### PROBLEM DETAILS
Would you print the records as they stand, down to the last character?
######
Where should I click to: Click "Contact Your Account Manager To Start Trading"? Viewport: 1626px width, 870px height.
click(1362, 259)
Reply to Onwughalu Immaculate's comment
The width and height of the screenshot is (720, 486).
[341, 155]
######
### WRITTEN REPLY
Where should I click to: Click "Contact Your Account Manager To Start Trading"? Viewport: 1626px width, 870px height.
click(1362, 259)
Reply to Onwughalu Immaculate's comment
The width and height of the screenshot is (720, 486).
[341, 155]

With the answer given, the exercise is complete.